• Extract:
↓

Doug Anderson has uploaded a new change for review.
Change subject: WIP: Recover from bit errors that show up across sleep/wake
......................................................................
WIP: Recover from bit errors that show up across sleep/wake
This is WIP code. Specific issues:
* Has a bunch of debugging printouts.
* Has a purposeful corruption of memory to test.
* Detection of when to run needs to be finished.
* Code needs to be cleaned.
* Optimization / testing.
* ...and a bunch more.
Uploading for people that are interested. At this point the
feedback I'm most interested in is where to put the "bitfix"
code and what to name it. ...but can wait and move it once
things are more final, too.
The best description of what's going on is in 'bitfix-snow.c'.
BUG=chrome-os-partner:15655
TEST=powerd_suspend and look at log. See:
[ 29.953878] s3c_pm_check: Restore CRC error at 71734000 (4523f21e vs ffffffff)
[ 29.953878] s3c_pm_check: trying again
[ 29.953878] bitfix_recover_chunk: 71734000
[ 29.953878] s3c_pm_check: better now
Change-Id: I9c7ac2f85b8d9398c93f486f9401daee1526f571
Signed-off-by: Doug Anderson <diand...@chromium.org>
---
M arch/arm/mach-exynos/Kconfig
M arch/arm/mach-exynos/Makefile
A arch/arm/mach-exynos/bitfix-snow.c
A arch/arm/mach-exynos/include/mach/bitfix-snow.h
M arch/arm/mach-exynos/mach-exynos5-dt.c
M arch/arm/plat-samsung/pm-check.c
M chromeos/config/armel/chromeos-exynos5.flavour.config
7 files changed, 700 insertions(+), 79 deletions(-)
Discussion subject changed to "samsung: snow: bitfix: Recover from bit errors across sleep/... [chromiumos/third_party/kernel : chromeos-3.4]" by Doug Anderson (Code Review)
Change subject: samsung: snow: bitfix: Recover from bit errors across sleep/wake
......................................................................

↑

• Record excerpts:

↓

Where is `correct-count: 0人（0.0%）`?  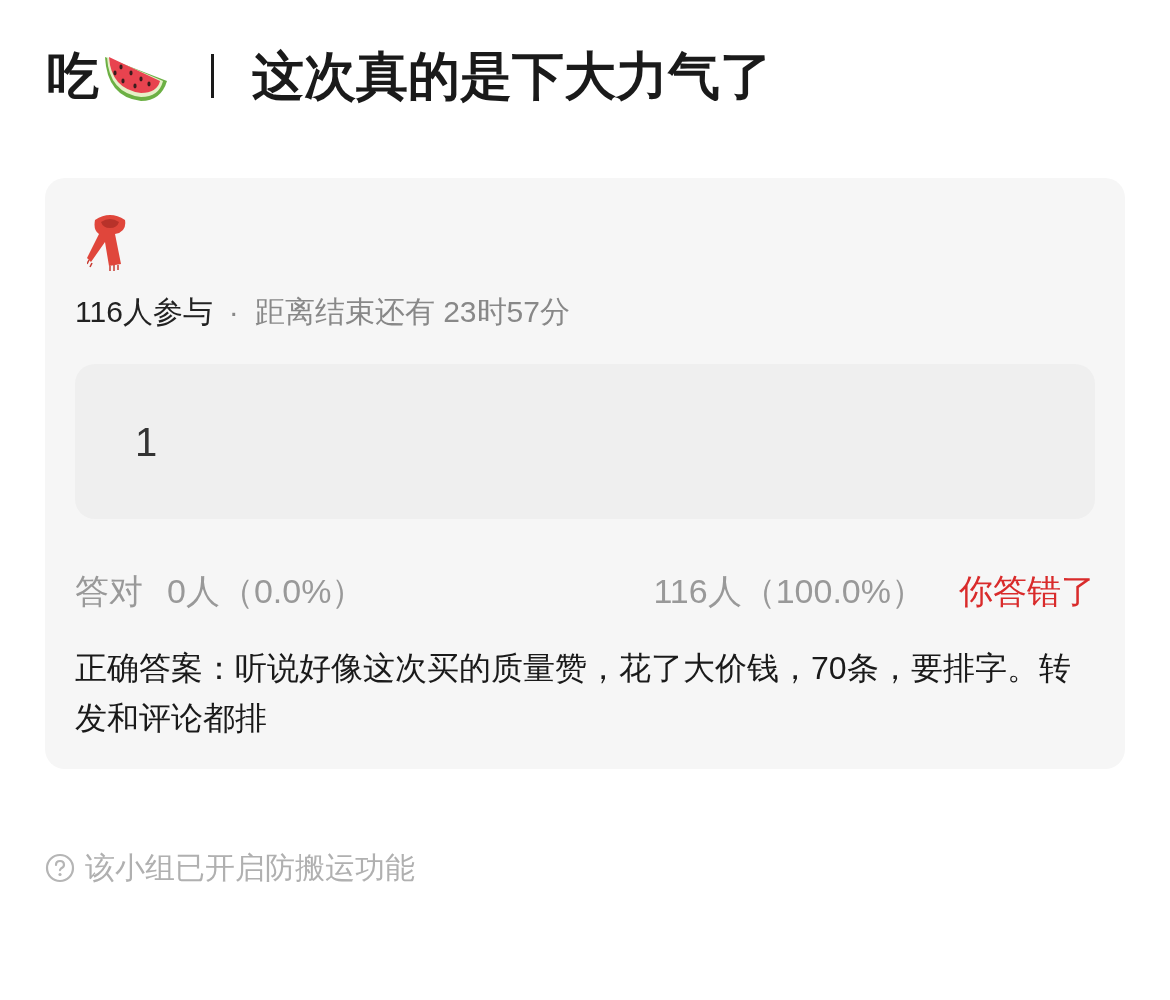 correct-count: 0人（0.0%） is located at coordinates (266, 592).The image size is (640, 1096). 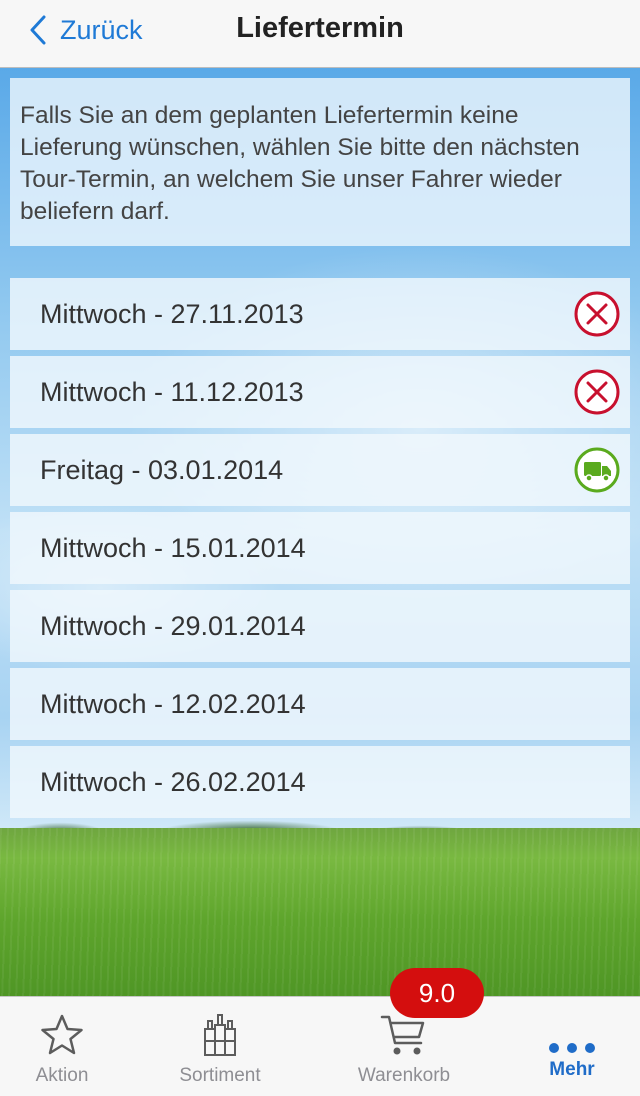 What do you see at coordinates (173, 704) in the screenshot?
I see `date-label: Mittwoch - 12.02.2014` at bounding box center [173, 704].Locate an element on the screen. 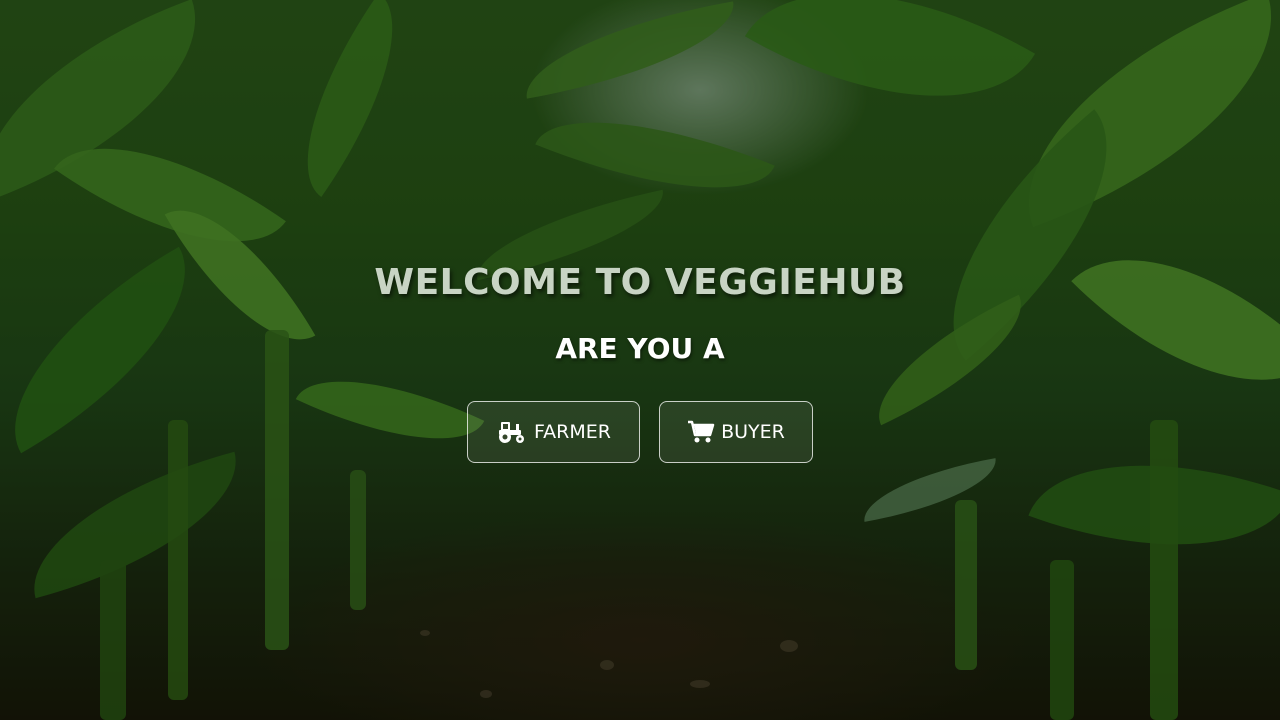 The image size is (1280, 720). buyer-button: BUYER is located at coordinates (736, 432).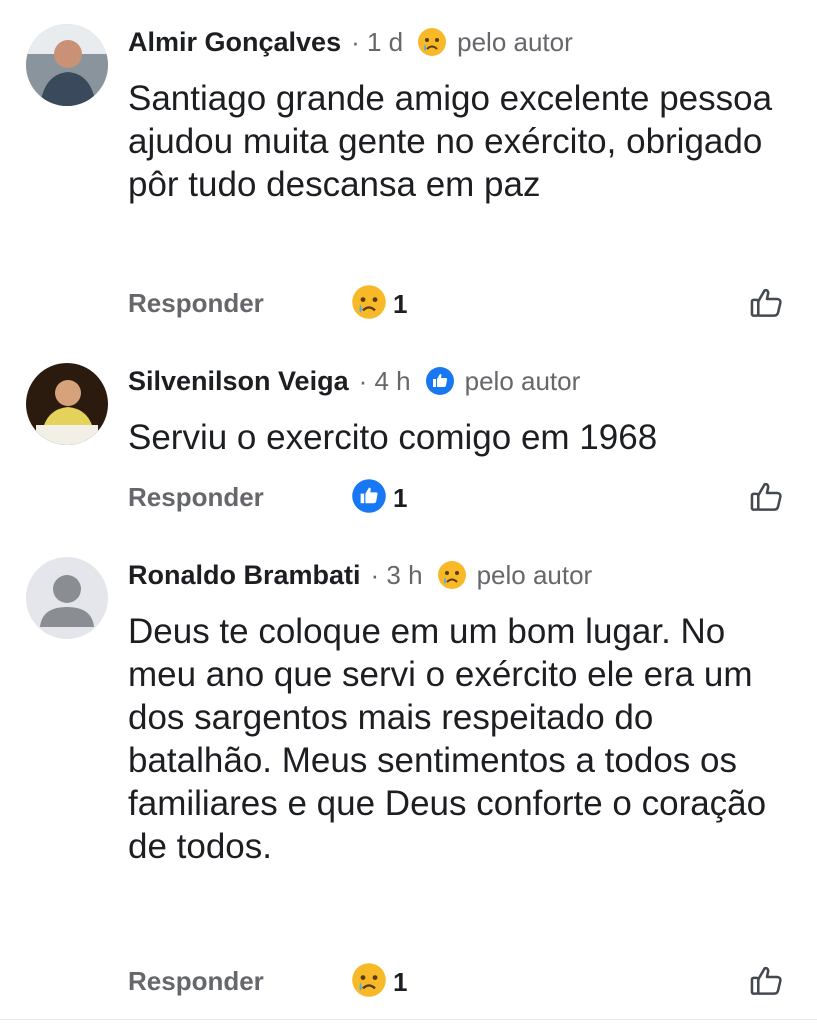 The image size is (817, 1024). What do you see at coordinates (396, 574) in the screenshot?
I see `timestamp: · 3 h` at bounding box center [396, 574].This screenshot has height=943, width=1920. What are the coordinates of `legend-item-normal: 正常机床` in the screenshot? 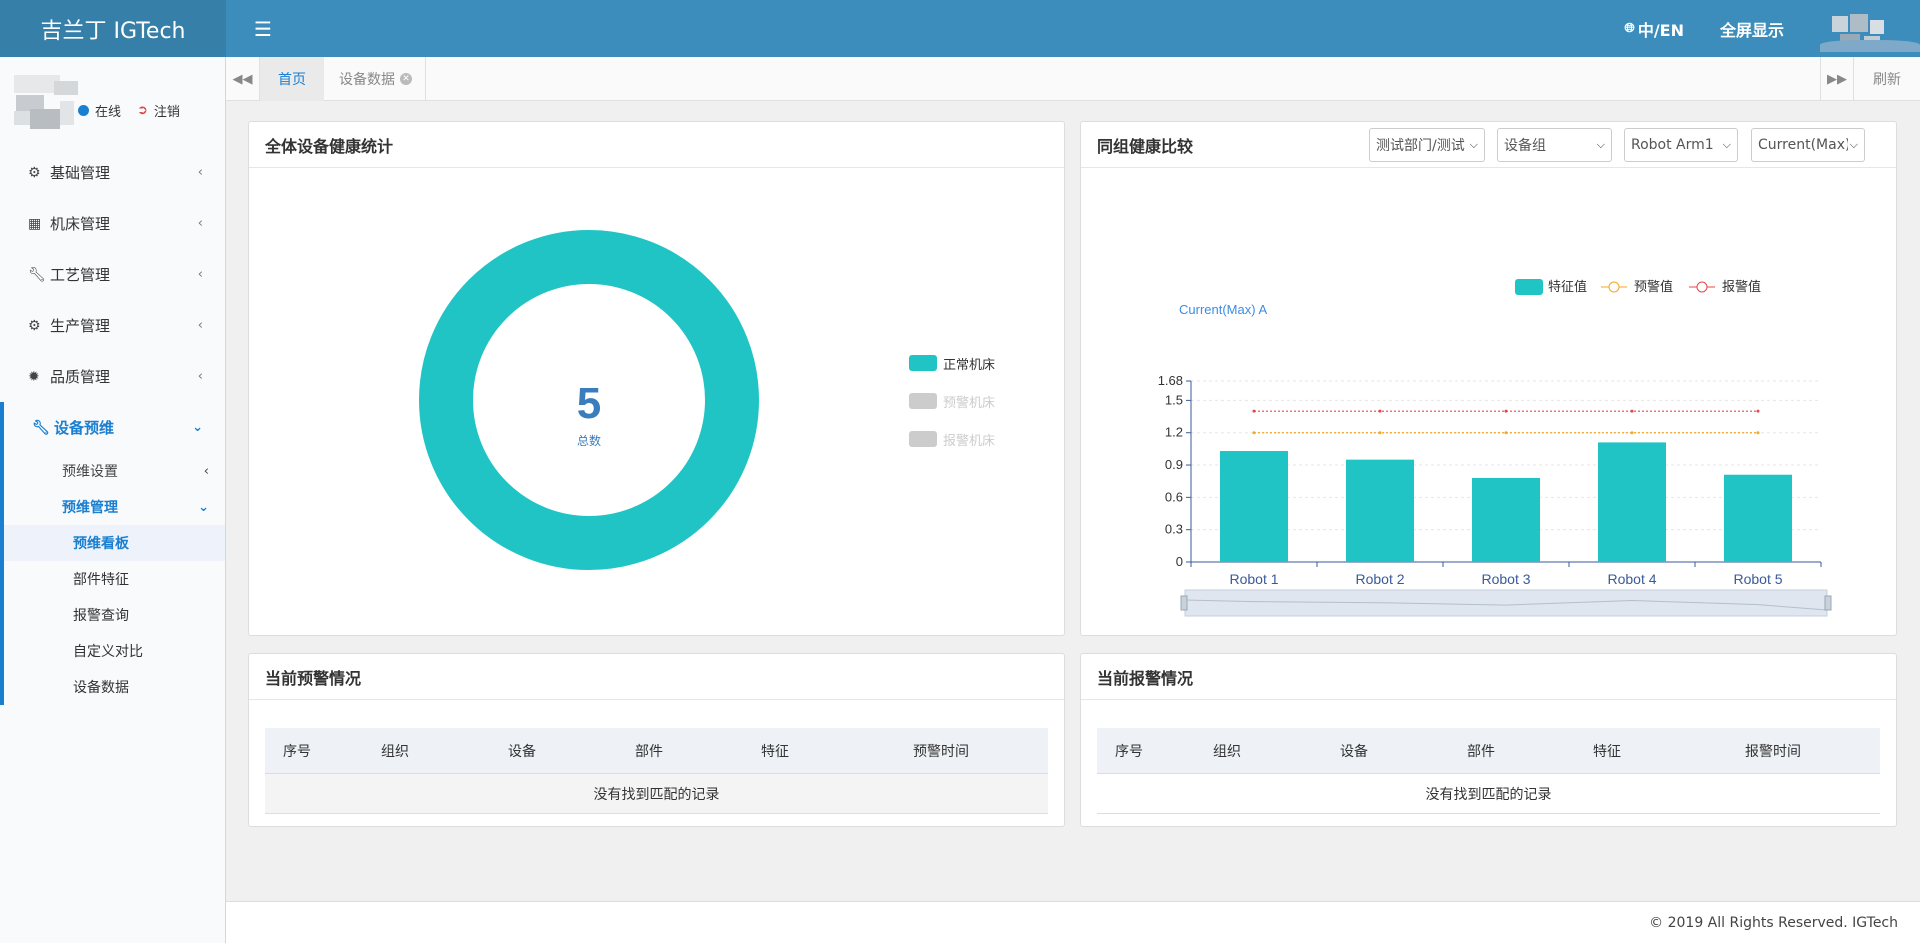 It's located at (952, 363).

↑

• What you will do: Please reproduce the code review notice above, about recovering from bit errors across sleep/wake, in full and word for word.

• Output for this exercise:
Doug Anderson has uploaded a new change for review.
Change subject: WIP: Recover from bit errors that show up across sleep/wake
......................................................................
WIP: Recover from bit errors that show up across sleep/wake
This is WIP code. Specific issues:
* Has a bunch of debugging printouts.
* Has a purposeful corruption of memory to test.
* Detection of when to run needs to be finished.
* Code needs to be cleaned.
* Optimization / testing.
* ...and a bunch more.
Uploading for people that are interested. At this point the
feedback I'm most interested in is where to put the "bitfix"
code and what to name it. ...but can wait and move it once
things are more final, too.
The best description of what's going on is in 'bitfix-snow.c'.
BUG=chrome-os-partner:15655
TEST=powerd_suspend and look at log. See:
[ 29.953878] s3c_pm_check: Restore CRC error at 71734000 (4523f21e vs ffffffff)
[ 29.953878] s3c_pm_check: trying again
[ 29.953878] bitfix_recover_chunk: 71734000
[ 29.953878] s3c_pm_check: better now
Change-Id: I9c7ac2f85b8d9398c93f486f9401daee1526f571
Signed-off-by: Doug Anderson <diand...@chromium.org>
---
M arch/arm/mach-exynos/Kconfig
M arch/arm/mach-exynos/Makefile
A arch/arm/mach-exynos/bitfix-snow.c
A arch/arm/mach-exynos/include/mach/bitfix-snow.h
M arch/arm/mach-exynos/mach-exynos5-dt.c
M arch/arm/plat-samsung/pm-check.c
M chromeos/config/armel/chromeos-exynos5.flavour.config
7 files changed, 700 insertions(+), 79 deletions(-)
Discussion subject changed to "samsung: snow: bitfix: Recover from bit errors across sleep/... [chromiumos/third_party/kernel : chromeos-3.4]" by Doug Anderson (Code Review)
Change subject: samsung: snow: bitfix: Recover from bit errors across sleep/wake
......................................................................